Sunday, 10 August 2025

Price discrimination (or not) at Parisian restaurants

The Telegraph reported last month (paywalled, but you can read it free from the New Zealand Herald):

Hapless tourists in Paris are being charged as much as 50% more than French customers, the city’s leading newspaper found.

After tourists complained online about being overcharged, Le Parisien sent out a bona fide Parisian to a cafe on the Champ-de-Mars near the Eiffel Tower.

It also dressed up one of its reporters as a typical tourist, sporting a T-shirt emblazoned with the tower, trainers, dark glasses and a baseball cap, and speaking in a passable American accent – albeit with a French twang.

They both sat down at the unnamed eatery and ordered the same dish – lasagne – and drinks, a Coke and water, and discreetly filmed themselves doing so.

The clearly French customer was served a can of Coke for €6.50 ($12.65) and offered a carafe of water with his dish. Meanwhile, the “American” was not offered a small can, only a medium or large Coke. When it arrived, it was half a litre and cost €9.50 ($18.50).

As for the water, the “American” received no offer of a carafe, which is free, instead having to fork out a further €6 ($11.60) for a small bottle of Vittel...

The Telegraph spoke to Joseph, a 21-year-old waiter who confirmed that some of the techniques were widespread.

“In one restaurant I worked I was instructed to bring spring water at €7 ($13.60) a bottle unless foreign customers specifically asked for a carafe,” he said.

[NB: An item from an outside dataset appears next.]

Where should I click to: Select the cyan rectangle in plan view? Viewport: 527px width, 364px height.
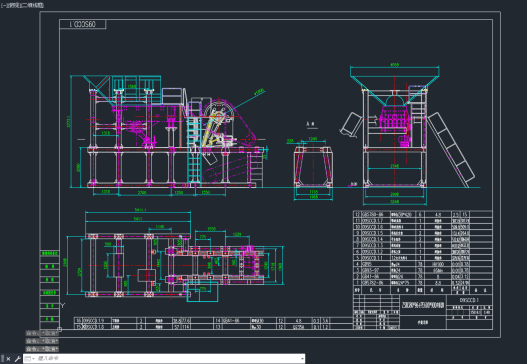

This sounds a lot like price discrimination, which occurs when a firm charges different prices to different groups of consumers for the same good or service (and where the difference in prices does not arise from a difference in cost). Price discrimination comes in three forms: (1) first-degree price discrimination (or personalised pricing), which involves setting a different price for every consumer; (2) second-degree price discrimination, which involves the consumer paying a declining price for each additional unit that is purchased; and (3) third-degree price discrimination (or group pricing), which involves setting different prices for known groups of consumers.

As I noted in yesterday's post, one form of third-degree is menu pricing. Menu pricing is where the firm offers the consumer different options (that the firm knows appeal to consumers with different elasticities), and consumers select their preferred option. On the menu, items that the firm knows will appeal to consumers with less elastic demand (consumers who are less sensitive to price) are priced with a higher markup (over marginal cost) than items that the firm knows will appeal to consumers will more elastic demand (consumers who are more sensitive to price).

In the case of Parisian restaurants, tourists tend to have less elastic demand for meals and drinks than locals. There are several reasons that we could use to argue this. First, tourists have likely travelled a long way, at considerable cost, to visit Paris. The price of a meal (or some water) at a Parisian restaurant is a very small proportion of the total cost of their holiday. When price is a small proportion of the total cost, demand tends to be less elastic. Second, tourists may have higher income than locals. That means that the price of a meal (or some water) will take up a lower proportion of a tourist's income than a local's, making demand from tourists less elastic. Third, tourists may not know the area well, and are less aware of substitutes (other nearby restaurants), although Google Maps, TripAdvisor and other apps have reduced the impact of this factor. When a good has fewer substitutes, it has less elastic demand. For any or all of these reasons, we may expect tourists to have less elastic demand, and firms that price discriminate would charge them a higher markup (and a higher price).

Now, the Parisian restaurants aren't practicing menu pricing as typically described, because they are essentially removing options from the menu that tourists get to see. The locals, with more elastic demand, are offered cheaper options than the tourists, with less elastic demand. The tourists are generally unaware that there are other options available that would be cheaper (like a carafe of water).

This reminded me of my several trips to Thailand (first during my PhD, and then subsequently), where tourists tend to pay higher prices for visiting various attractions than locals do (a point I mentioned in this 2014 post). The tourist attractions in Thailand hide this fact from the tourists by putting the price for locals in Thai script, so that only those who can read Thai know that the cheaper option exists. Now, the Parisian restaurants have made me wonder about various times in Thailand and China and elsewhere, where I've visited restaurants and received a menu in English (sometimes poorly translated). It's likely that the prices on the English menu are far higher than on the menu in the local language.

All of this suggests that, when we are tourists, we should be a bit savvier about our buying behaviour. The best option is to have local friends who can identify the opportunities for saving, although this won't apply to 'friends' of the type that hang out outside airports or hotels and offer to be a guide. At restaurants or attractions, ask a generative AI app to translate a photo of the local menu or price board, rather than simply accepting the English version. At the very least, we should observe what the locals are ordering and do the same (probably this is good advice generally). Price discrimination is pervasive. That doesn't mean that as tourists we need to just accept it.